Il Generale Cadorna con la circolare riservata n. 2910 del 1 novembre 1916 rimarcava la giustezza della decimazione come mezzo punitivo collettivo infatti scriveva al riguardo: “ricordo che non vi è altro mezzo idoneo a reprimere reato collettivo che quello della immediata fucilazione dei maggiori responsabili, allorché l’accertamento dei responsabili non è possibile, rimane il diritto e il dovere ai comandanti di estrarre a sorte tra gli indiziati alcuni militari e punirli con la pena di morte Questo in contrasto con il Codice Penale che non prevedeva decimazioni, ma solo fucilazioni sommarie in casi estremi e ben circoscritti. Carlo Pisacane, cinquant’anni prima, aveva ben scritto, con ironia, che la cosa più salda nell’esercito italiano era la disciplina. Ci furono casi paradossali quando pur di applicare la decimazione in un reparto furono inglobati nel conteggio i rimpiazzi arrivati dopo i fatti che avevano determinato il grave provvedimento disciplinare.

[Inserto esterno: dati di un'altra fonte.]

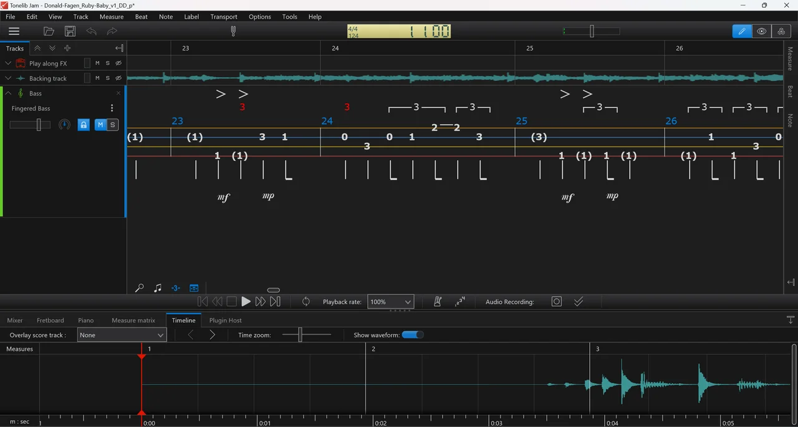Solo the Bass track

pos(113,125)
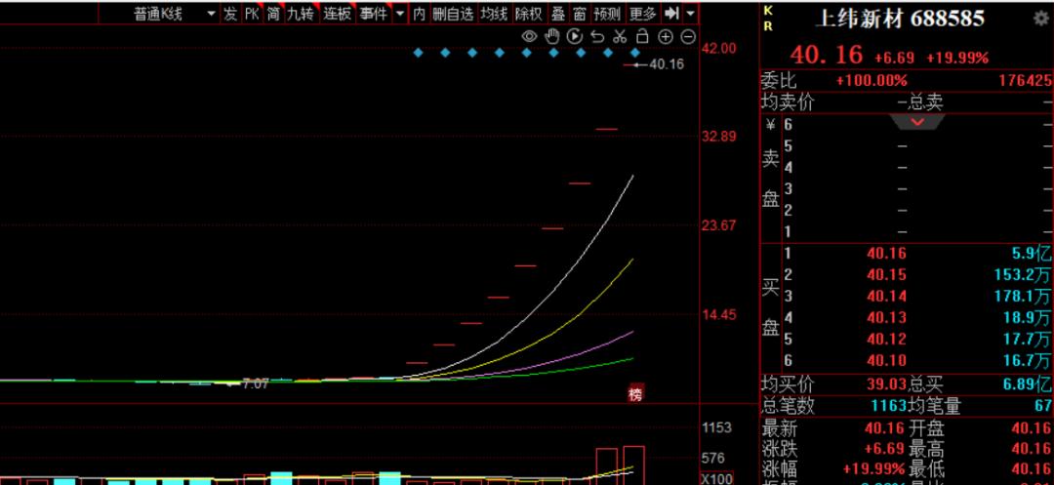
Task: Click the 40.16 price marker on chart
Action: (x=666, y=64)
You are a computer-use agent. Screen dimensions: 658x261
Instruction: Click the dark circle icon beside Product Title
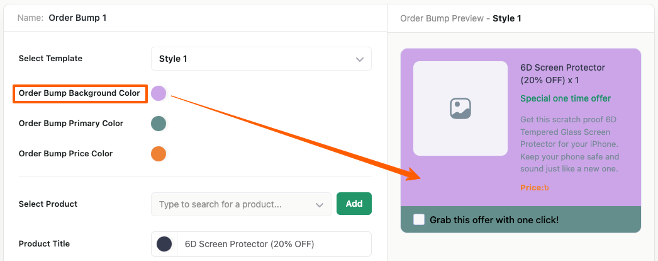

Il Codice Penale militare del 1941

Nel 1941 fu introdotto il nuovo codice penale militare che oltre ad assicurare maggiore giustizia dava più possibilità di commutare le pene in ergastolo. Durante la II Guerra Mondiale le esecuzioni capitali realmente eseguite nei confronti dei militari italiani furono all’incirca 50, poiché negli altri casi la pena fu commutata in ergastolo, questo dato evidenzia le differenze sostanziali in termini repressivi e disciplinari tra le due guerre. Inoltre, nel secondo conflitto non ci sono notizie di decimazioni ed esecuzioni sommarie. Un solo episodio fu particolarmente cruento, la condanna a morte di 28 militari accusati di resa al nemico e sbandamento nel fronte balcanico nell’isola di Braz nell’estate del ’43. Si trattò di una repressione collettiva attuata comunque da una regolare Corte marziale che operò molto rapidamente e con superficialità, tant’è che a guerra finita tutti i fucilati furono riabilitati. Dopo l’armistizio l’amministrazione della giustizia militare si divise tra i vari eserciti portando a difformità di trattamenti, solo con l’entrata in vigore della Costituzione si aprì una nuova fase che portò all’abolizione della pena di morte.

Conclusioni

Quest’anno la Commissione Difesa del Senato ha approvato la risoluzione presentata nel 2018 per riabilitare gli oltre 750 fucilati della Grande Guerra che ora va al Senato.

Tale risoluzione intende “promuovere ogni iniziativa volta al recupero della memoria di tali caduti, in particolare ogni più ampia iniziativa di ricerca storica volta alla ricostruzione delle drammatiche vicende del Primo conflitto mondiale con specifico riferimento ai tragici episodi dei militari condannati alla pena capitale”. Inoltre, prevede di:

– inserire nell’Albo d’oro del Commissariato generale per le onoranze ai caduti, i nomi dei militari fucilati;

– affliggere in un’ala del Vittoriano in Roma una targa in ricordo delle vittime della crudele giustizia sommaria.